According to a press release, after a one-year trial of a new skin patch, which patients apply daily to their arm or between their shoulder blades, study volunteers were able to orally consume at least 10 times the amount of peanut protein as they could before the test without setting off an immune response. The 74 participants received either a high-dose of peanut proteins in their patch (250 micrograms), a low-dose (100 micrograms) or a placebo. In the low-dose group, 46 percent of participants saw benefits compared to 48 percent in the high dose group and 12 percent of placebo recipients.

The greatest benefits were to participants between the ages of 4 and 11, while the benefits for people over the age of 12 were much less. The study is detailed in the Journal of Allergy and Clinical Immunology.

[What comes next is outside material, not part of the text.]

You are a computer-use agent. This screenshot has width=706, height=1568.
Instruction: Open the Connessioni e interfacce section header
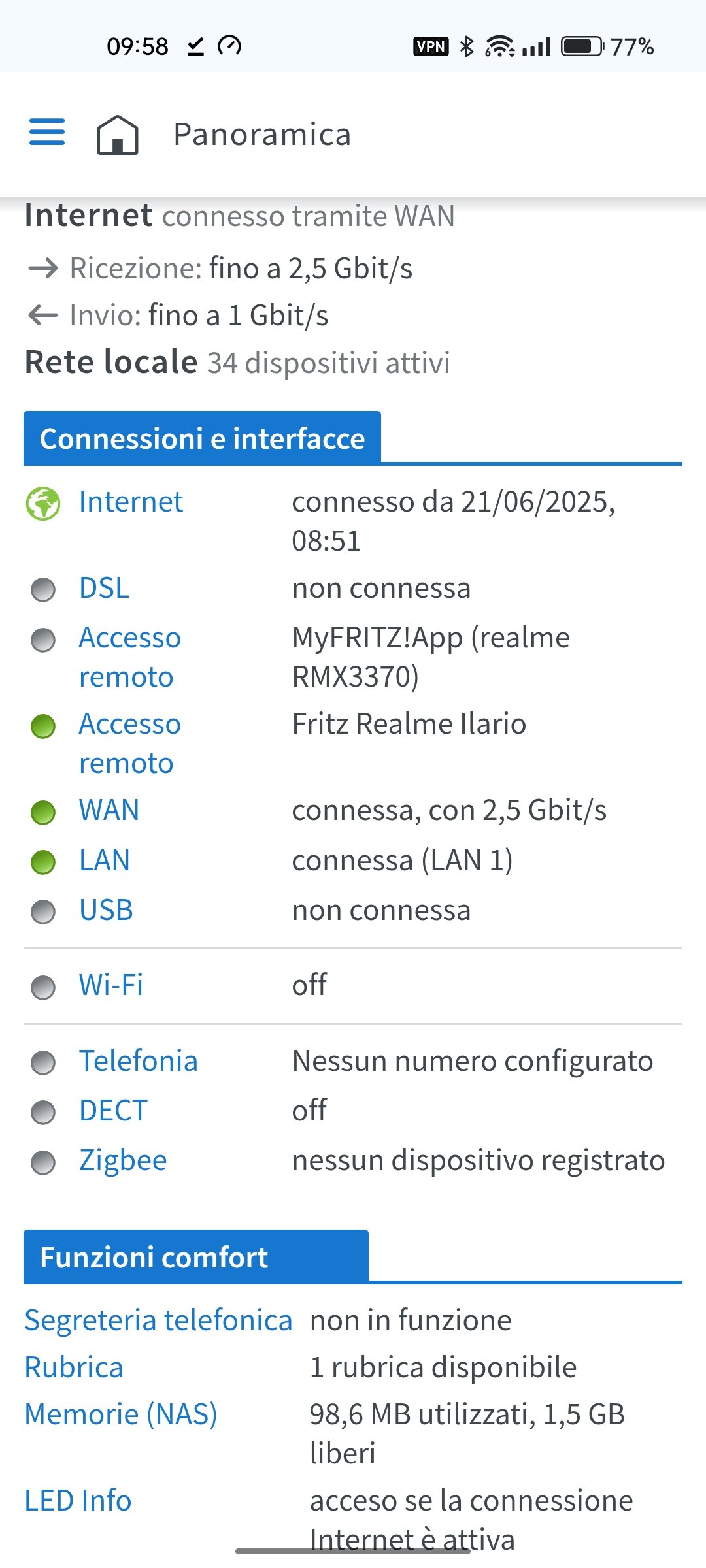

“The clinical benefit seen in younger children highlights the promise of this innovative approach to treating peanut allergy,” Daniel Rotrosen, M.D., director of the National Institute of Allergy and Infectious Diseases’ Division of Allergy, Immunology and Transplantation, says in the press release. “Epicutaneous immunotherapy aims to engage the immune system in the skin to train the body to tolerate small amounts of allergen, whereas other recent advances have relied on an oral route that appears difficult for approximately 10 to 15 percent of children and adults to tolerate.”

In fact, the study showed that the patch was easy for participants to use and most of them were able to stick to a daily regimen of using the patch, though it did create a small rash for most participants in the beginning. Despite its promise, the patch still needs to undergo more testing and large scale trials before it is approved for use by the general public.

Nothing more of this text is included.